Task 1
Copy out the records starting with the line that contains "Task: Click the Save Domain button" and going on through the end of the records, keeping every line. Increase every click coordinate by 87 and leave all other numbers unchanged.

══ Document text

I slept like an angel.
Day 200: The Gambian Gamble
Despite our late night, Jared and I rose with the lark. Jared had (wonderfully) donated his bed to his nibs here while he made do with the couch (undermining the whole idea of couchsurfing, but I wasn’t going to complain. The sassy young chick who cleans Jared’s house is called (in the local parlance) the ‘house virgin’, which is at once hilarious and also slightly sinister, but this is a sternly paternal society where you can have up to four wives, so don’t expect equal rights any time soon.
I said my thank-you’s and goodbye’s to Jared and then I headed over to the marina to see Milan and Sebastian. We sat and chatted for a while and then it was time, finally, to HIT THE ROAD.
It’s been EIGHT WEEKS since I arrived in Senegal from Mauritania. All of my Visas for West Africa have now expired and I have to get new ones. Bah!
I gave Milan a tremendously grateful hug, wished him well on his endeavours, and headed to the shared taxi stand. The Gambia was calling.
The road was good until Kaolack and then it became the nightmare I knew it was (having experienced the damn thing twice on my previous attempt to enter The Gambia). This time, I wasn’t taking any chances. I would be crossing the border and heading straight for the capital, Banjul. So we bounded over the multitude of potholes and drove on the mud at the side of the road (less bumpy) and wondered why on Earth the Senegalese government has allowed the North Koreans(!) to pay for a big pointless statue in Dakar when the main transport artery for millions of people has more holes in it than Blackburn, Lancashire.
At least now I know how many holes it takes to fill the Albert Hall.
I’d love to turn you on.
The border was painless – no visa required for The Gambia. My biggest worry was that the Senegalese border guys would spot the Cape Verde exit stamp – I didn’t get a Senegal exit stamp when I left and didn’t report in when I arrived on the Fleumel (naughty I know, but I’m mad and therefore this cannot be used as evidence). As a precaution, I forged the Cape Verde stamp (with a biro – cunning!) so it read 10.07.08. Unfortunately, this passport was issued on 08.10.08, so unless I’m The Doctor, there is a slight continuity error there, but (luckily) nobody noticed.

════
══ Records shown

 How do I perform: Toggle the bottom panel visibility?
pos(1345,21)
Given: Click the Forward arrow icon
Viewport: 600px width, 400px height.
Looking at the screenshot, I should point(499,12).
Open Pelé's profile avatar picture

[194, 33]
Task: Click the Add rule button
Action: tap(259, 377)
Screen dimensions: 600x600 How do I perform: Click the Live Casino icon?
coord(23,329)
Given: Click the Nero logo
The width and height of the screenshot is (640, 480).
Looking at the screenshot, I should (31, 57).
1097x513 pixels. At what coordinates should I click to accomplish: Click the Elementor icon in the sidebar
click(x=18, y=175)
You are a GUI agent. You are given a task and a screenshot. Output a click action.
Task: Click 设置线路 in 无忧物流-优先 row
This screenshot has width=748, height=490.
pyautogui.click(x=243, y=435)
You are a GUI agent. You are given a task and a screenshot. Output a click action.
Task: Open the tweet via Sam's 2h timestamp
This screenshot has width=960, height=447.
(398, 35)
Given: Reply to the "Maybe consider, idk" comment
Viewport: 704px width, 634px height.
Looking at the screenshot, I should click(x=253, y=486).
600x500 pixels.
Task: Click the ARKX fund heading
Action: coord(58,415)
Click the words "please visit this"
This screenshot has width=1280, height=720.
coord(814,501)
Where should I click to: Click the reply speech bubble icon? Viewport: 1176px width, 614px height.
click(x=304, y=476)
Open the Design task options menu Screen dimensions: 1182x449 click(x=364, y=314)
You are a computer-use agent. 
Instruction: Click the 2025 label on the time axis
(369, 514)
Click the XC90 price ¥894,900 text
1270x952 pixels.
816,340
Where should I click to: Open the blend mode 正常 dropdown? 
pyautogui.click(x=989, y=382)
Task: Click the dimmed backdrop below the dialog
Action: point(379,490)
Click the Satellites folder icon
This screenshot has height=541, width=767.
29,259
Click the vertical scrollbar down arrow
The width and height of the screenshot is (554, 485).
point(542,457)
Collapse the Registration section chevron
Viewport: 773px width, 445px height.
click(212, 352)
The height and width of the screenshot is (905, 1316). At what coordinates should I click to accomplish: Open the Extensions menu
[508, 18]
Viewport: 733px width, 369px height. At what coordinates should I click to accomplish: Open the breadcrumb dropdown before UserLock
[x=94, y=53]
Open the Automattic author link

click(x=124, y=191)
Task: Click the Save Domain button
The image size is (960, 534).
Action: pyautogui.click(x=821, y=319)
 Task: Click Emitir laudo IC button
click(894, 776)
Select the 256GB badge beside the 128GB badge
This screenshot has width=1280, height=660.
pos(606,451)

════

Task 2
State whether each statement agrees with the Gambia travel account, answering yes or no and quoting the deciding words: (a) A visa was required to enter The Gambia. (b) The writer had arrived in Senegal from Mauritania eight weeks earlier. (c) Jared slept on the couch.

Task result 1
Task: Click the Save Domain button
The image size is (960, 534).
Action: pyautogui.click(x=908, y=406)
 Task: Click Emitir laudo IC button
click(981, 863)
Select the 256GB badge beside the 128GB badge
This screenshot has width=1280, height=660.
pos(693,538)

Task result 2
(a) No: "no visa required for The Gambia."
(b) Yes: "It’s been EIGHT WEEKS since I arrived in Senegal from Mauritania."
(c) Yes: "while he made do with the couch"